Author: Ana Ferreira Ponciano

Leiria Hospital Center, Portugal.

While sporadic cerebral amyloid angiopathy (CAA) is usually age-related and a well-known cause of lobar haemorrhage in older people, several cases of CAA in younger patients have been reported recently. Interestingly, these cases share a common ground of past neurosurgery, procedures, or interventions involving cadaveric human material.1

So far, there was no clear evidence of amyloid-beta transmission and thus it has been classified as an iatrogenic form of CAA. Clinical presentation remains with intracerebral haemorrhage, but cognitive impairment and seizures may also occur. The latter remains unclear whether it is related to younger age at presentation or is due to a different mechanism. There is usually a background of exposure to amyloid-beta with latency between two to four decades until evidence of clinical hallmarks. Therefore, iatrogenic CAA is often associated with early onset, typically in the third to fifth decade, concerning for exposure during neurosurgical procedures during childhood. Most may occur during childhood an involve the use of dura mater, for example. Neuroimaging markers on brain magnetic resonance and cerebral spinal fluid are like those observed in sporadic CAA.2

Some diagnostic criteria have been proposed which include symptom onset before age of 55 years, history of exposure to cadaveric human nervous tissue or other neurosurgical procedures, neuroimaging features of CAA, evidence of amyloid-beta accumulation in the brain (by either lumbar puncture, PET scan, or biopsy), and exclusion of genetic causes.1

Further study of these cases may also contribute to understanding the pathophysiology of the disease. Findings suggest that amyloid-beta can circulate in the central nervous system before deposition, since haemorrhage usually occur in a site distant from tissue exposure. Further, there is a preference for deposition in the cerebral vessels, similar to sporadic CAA. Therefore, seed-to-bleed seems to be a mechanistic pathway to disease, reinforcing the importance of amyloid perivascular clearance and intracerebral haemorrhage.2

Despite being considered rare, the number of case reports has been increasing. Therefore, high clinical suspicion is important to find potential cases, especially in those with CAA at early age and without family history suggesting a genetic cause, although optimal management, incidence and prognosis remains uncertain.

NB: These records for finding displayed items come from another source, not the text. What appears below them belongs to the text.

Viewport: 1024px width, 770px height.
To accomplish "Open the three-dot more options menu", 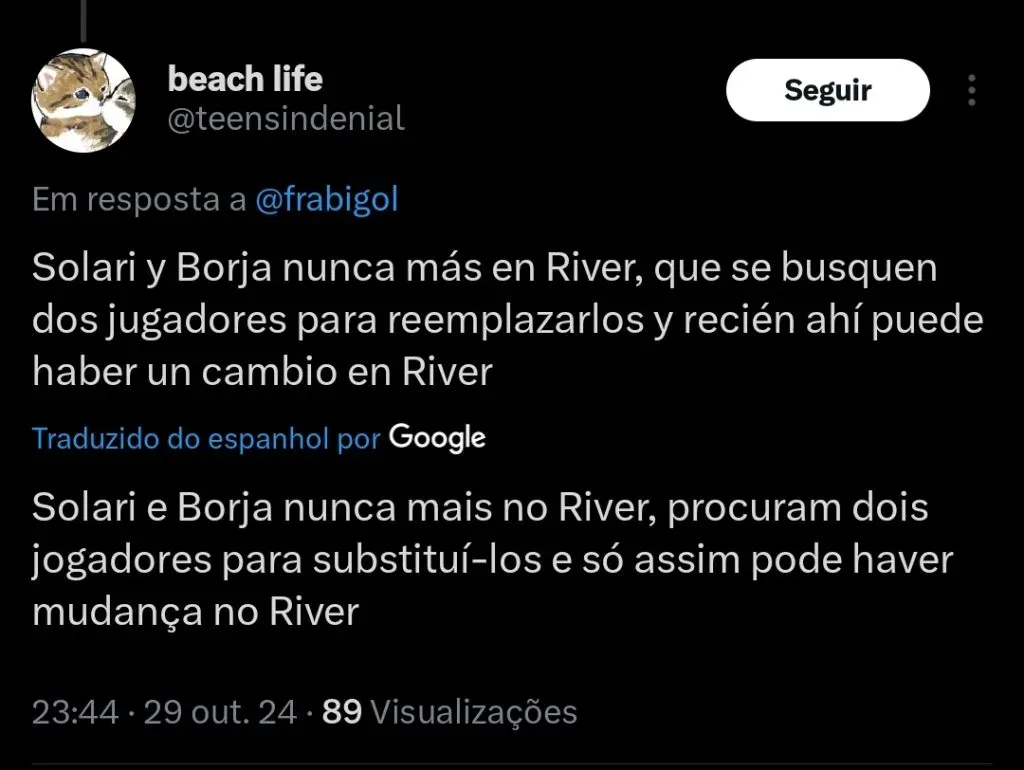I will 971,91.
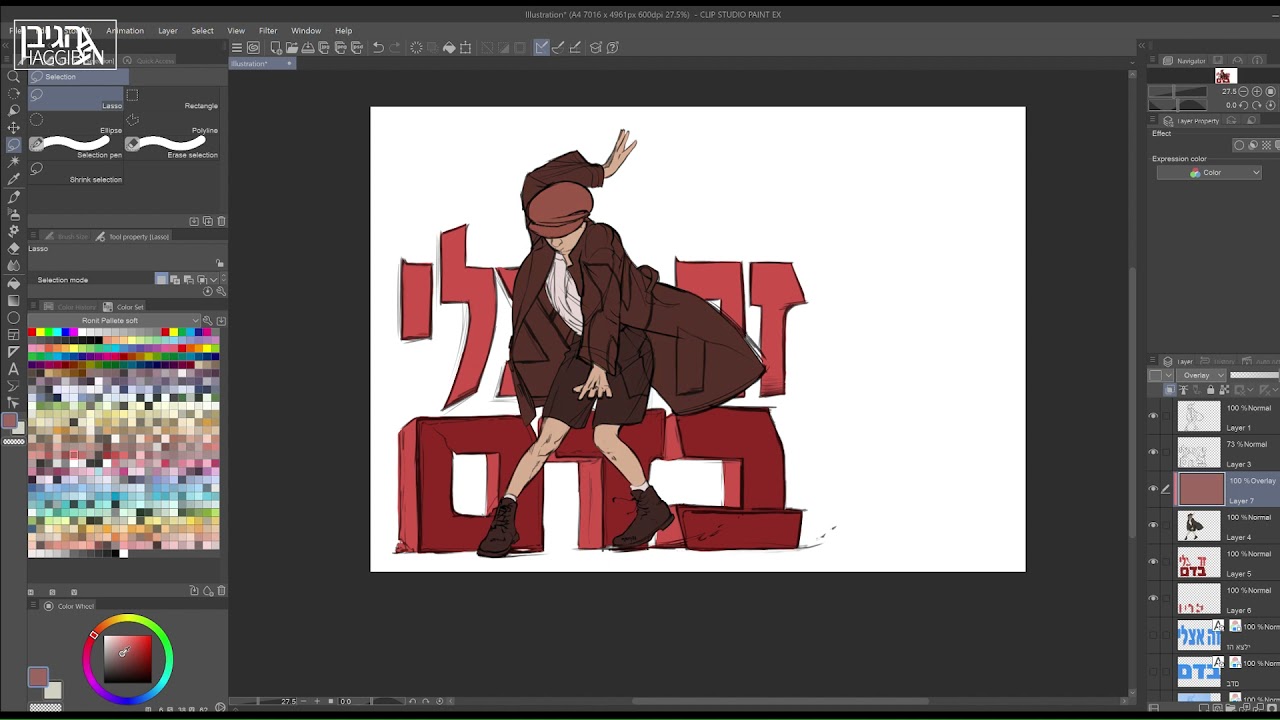Screen dimensions: 1280x720
Task: Select the Rectangle selection sub tool
Action: [x=174, y=98]
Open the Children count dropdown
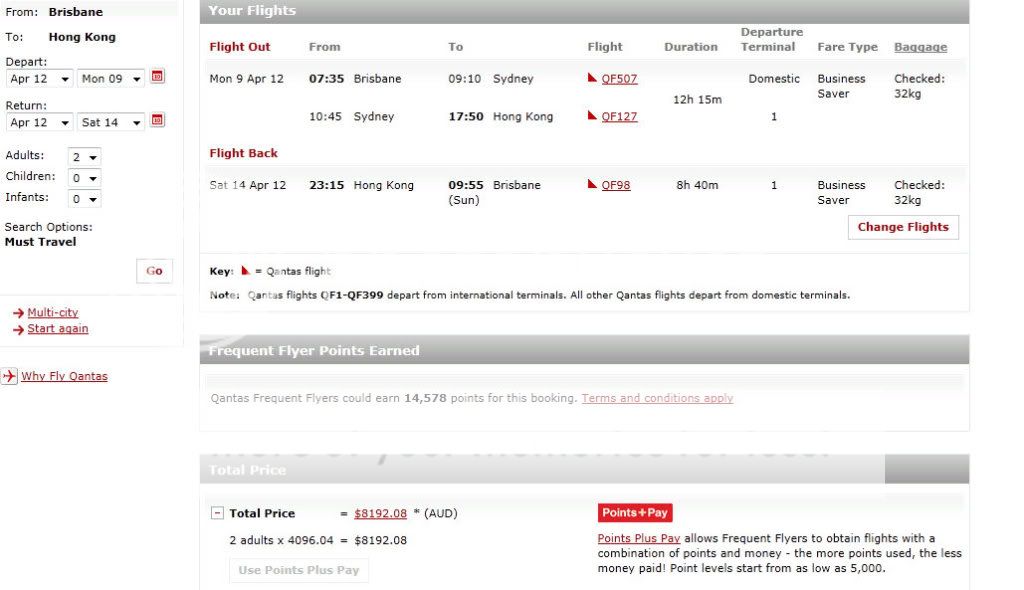 pyautogui.click(x=84, y=178)
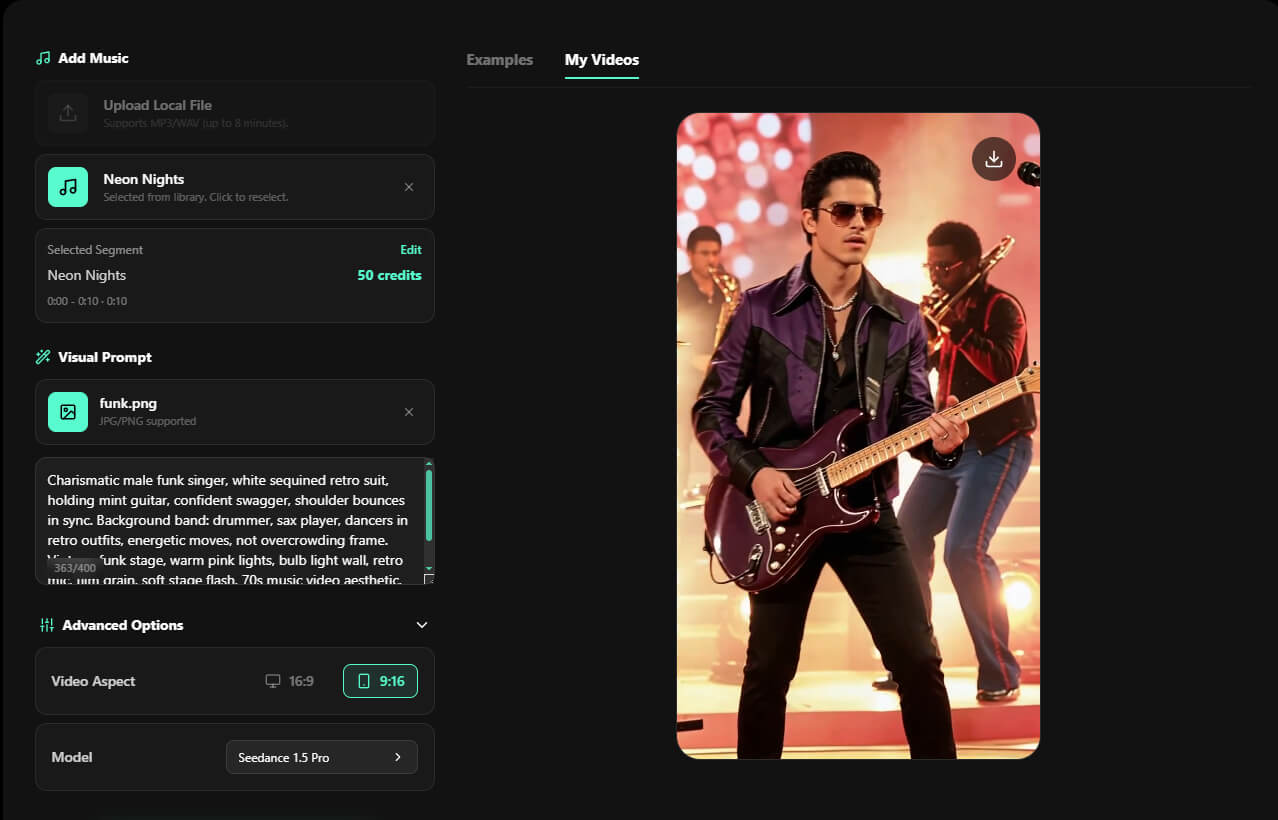Viewport: 1278px width, 820px height.
Task: Open the Seedance 1.5 Pro model selector
Action: coord(322,757)

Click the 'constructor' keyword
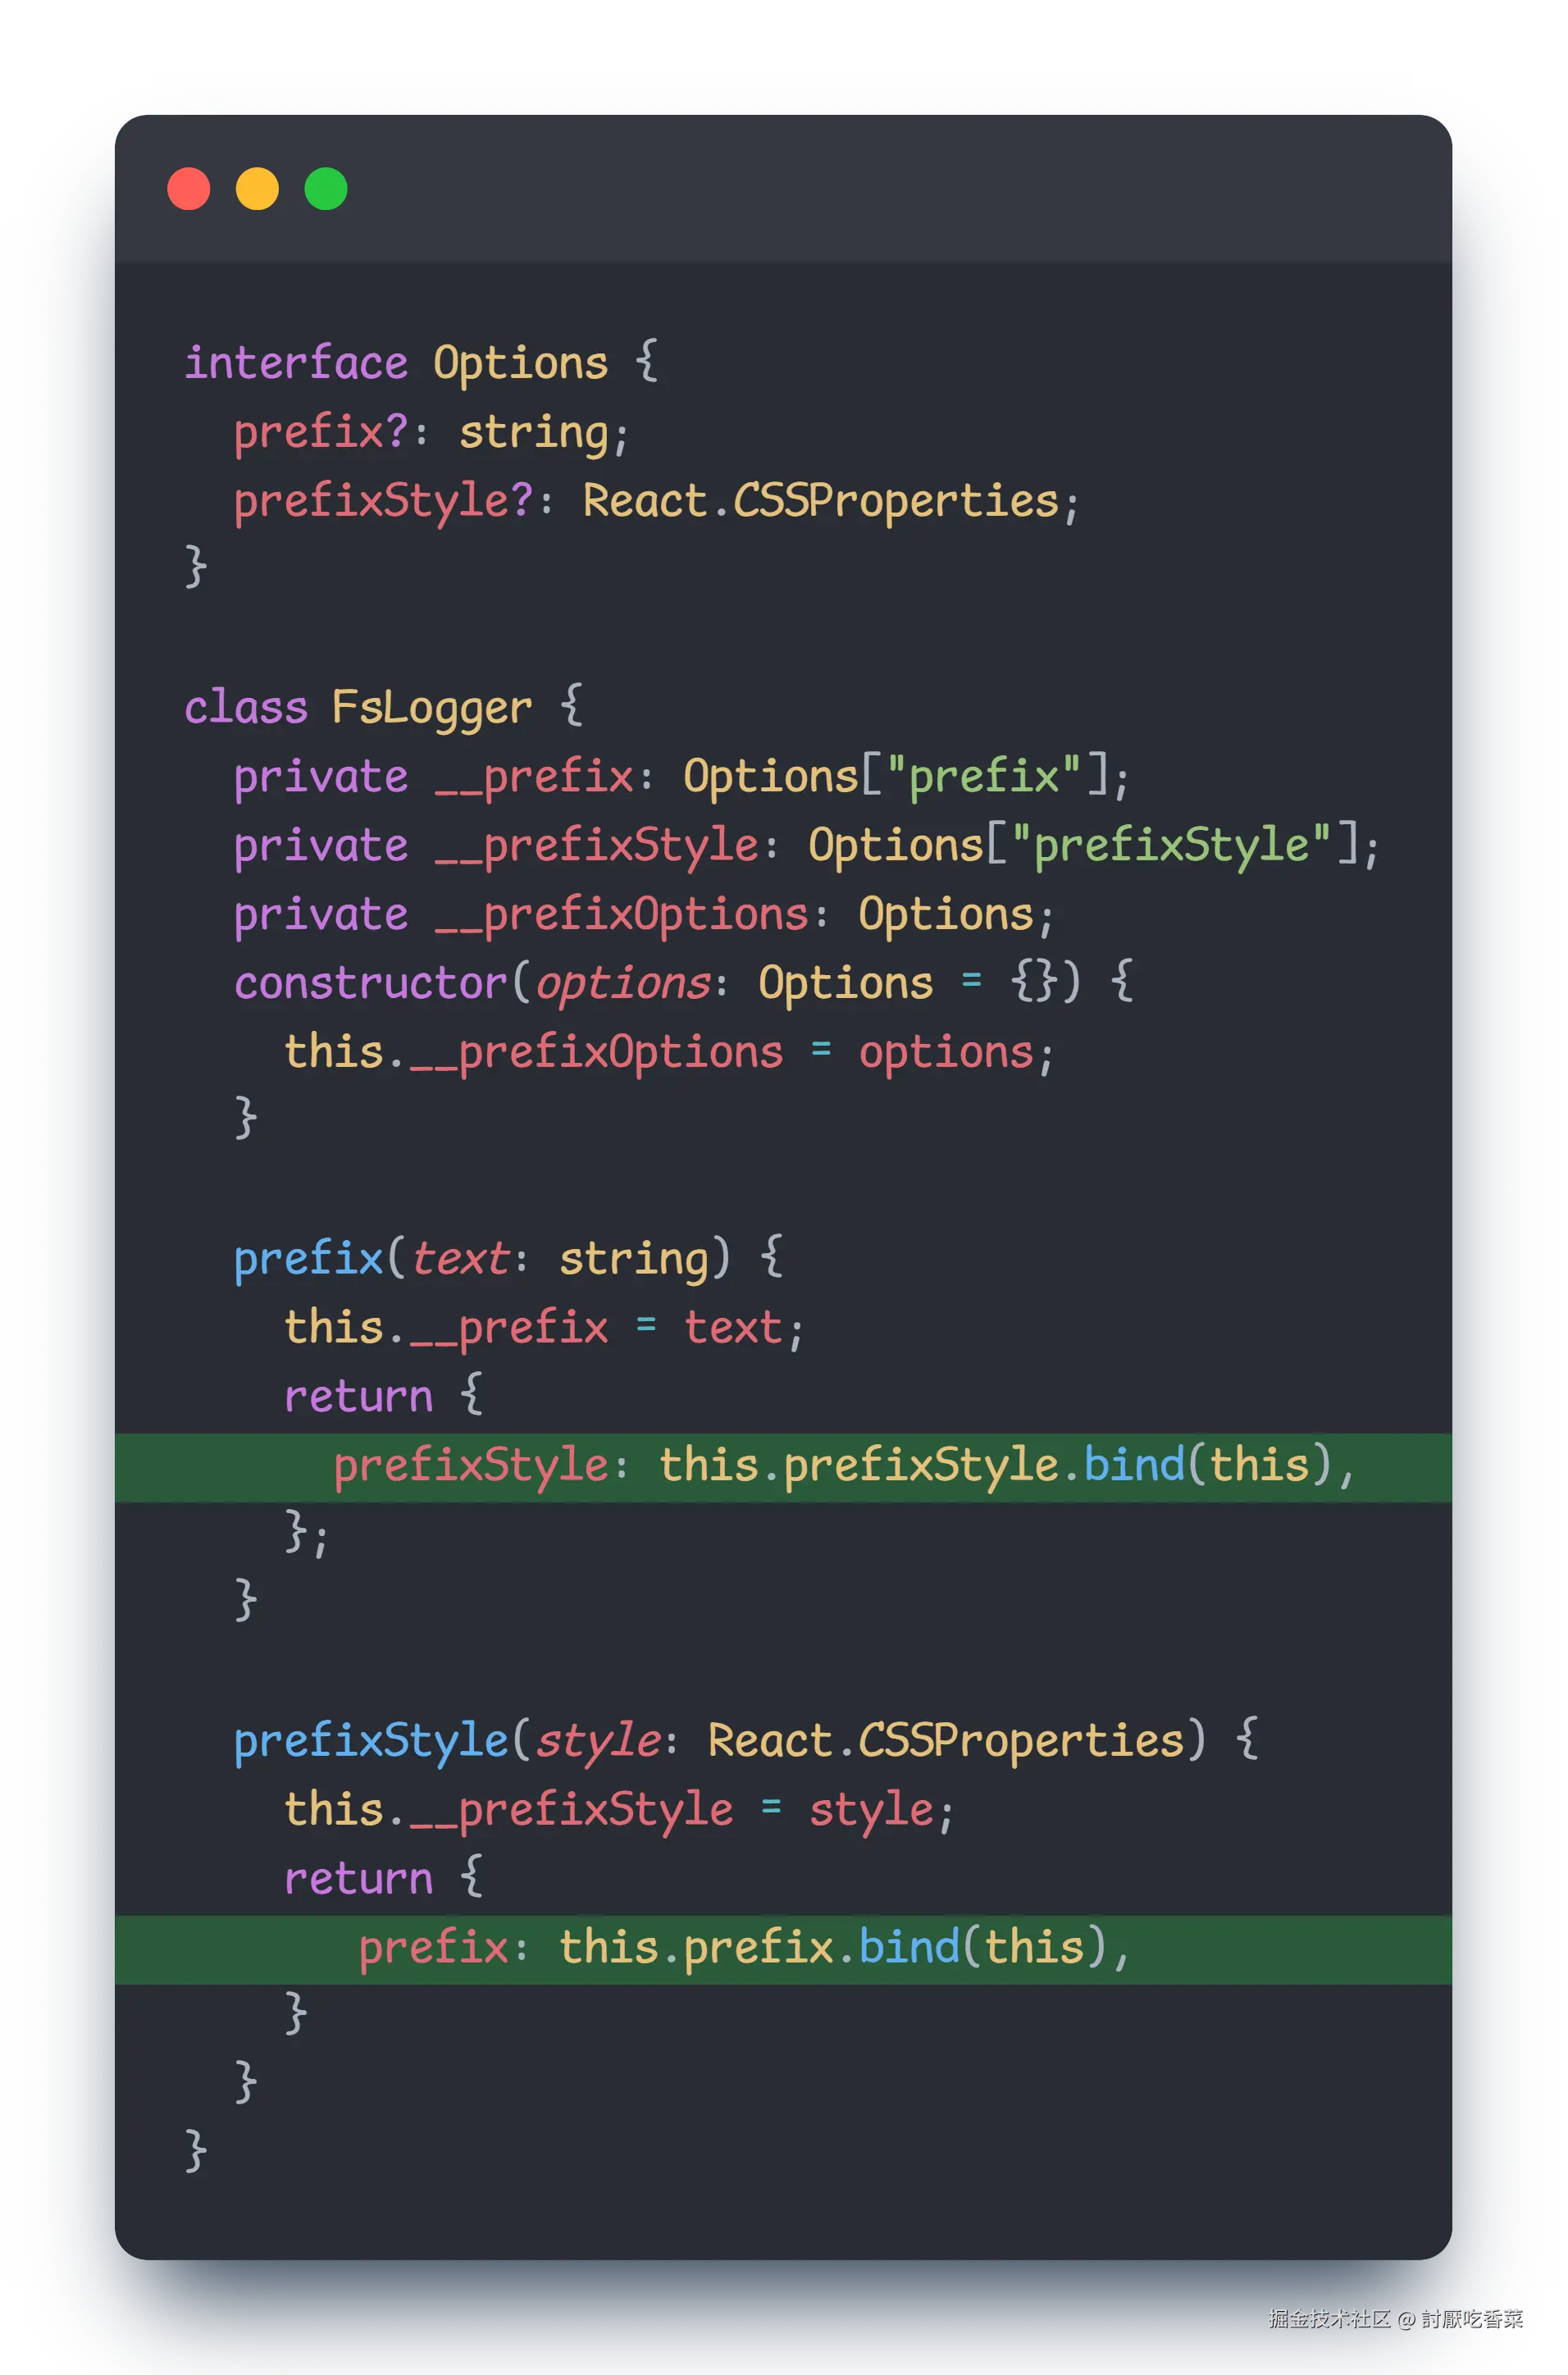[x=371, y=983]
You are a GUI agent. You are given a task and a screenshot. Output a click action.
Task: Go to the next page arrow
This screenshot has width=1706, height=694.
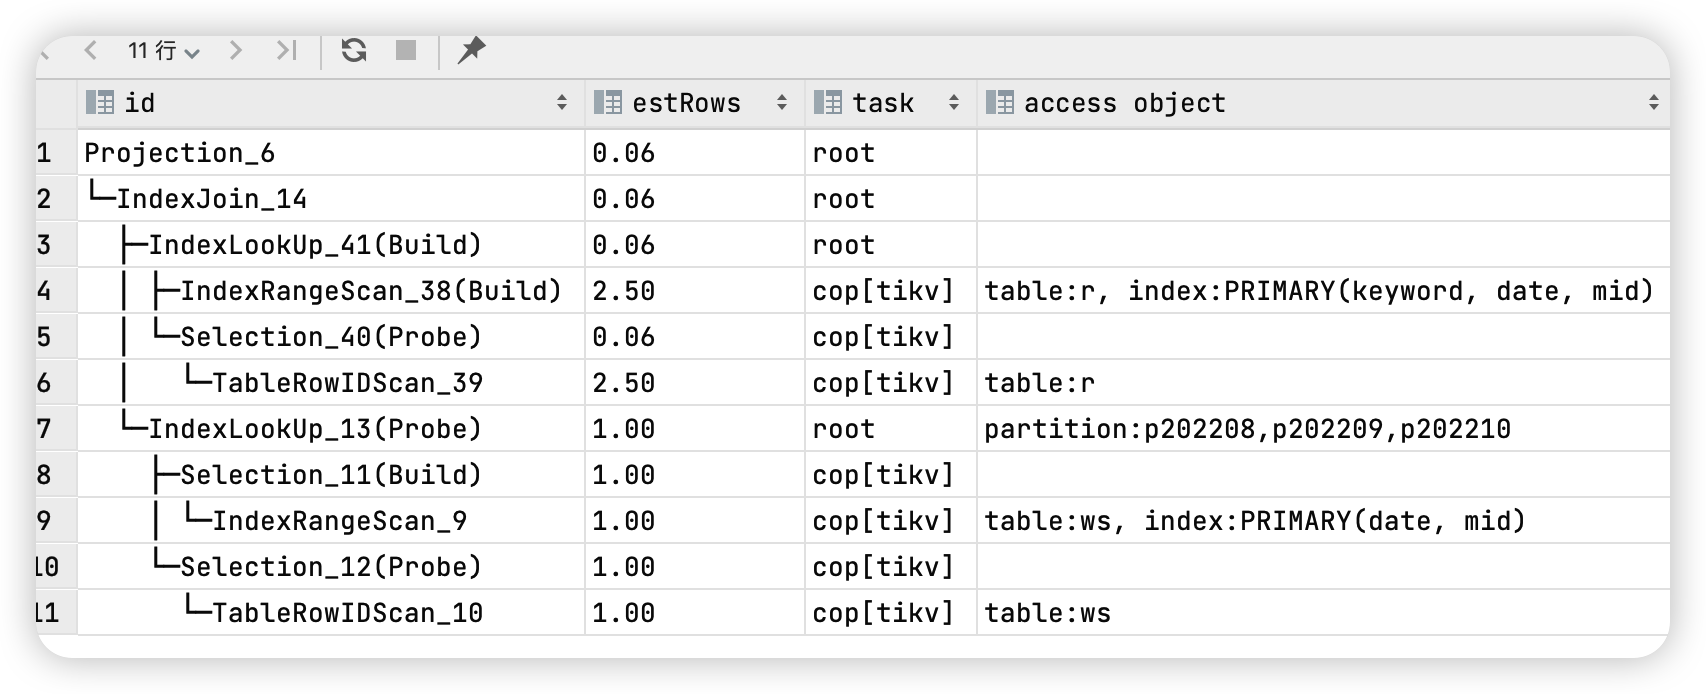pos(236,50)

1-Banerjee G, Collinge J, Fox NC, Lashley T, Mead S, Schott JM, Werring DJ, Ryan NS. Clinical considerations in early-onset cerebral amyloid angiopathy. Brain. 2023 Jun 6:awad193.

2-Banerjee G, Samra K, Adams ME, Jaunmuktane Z, Parry-Jones AR, Grieve J, Toma AK, Farmer SF, Sylvester R, Houlden H, Rudge P, Mead S, Brandner S, Schott JM, Collinge J, Werring DJ. Iatrogenic cerebral amyloid angiopathy: an emerging clinical phenomenon. J Neurol Neurosurg Psychiatry. 2022 May 16:jnnp-2022-328792.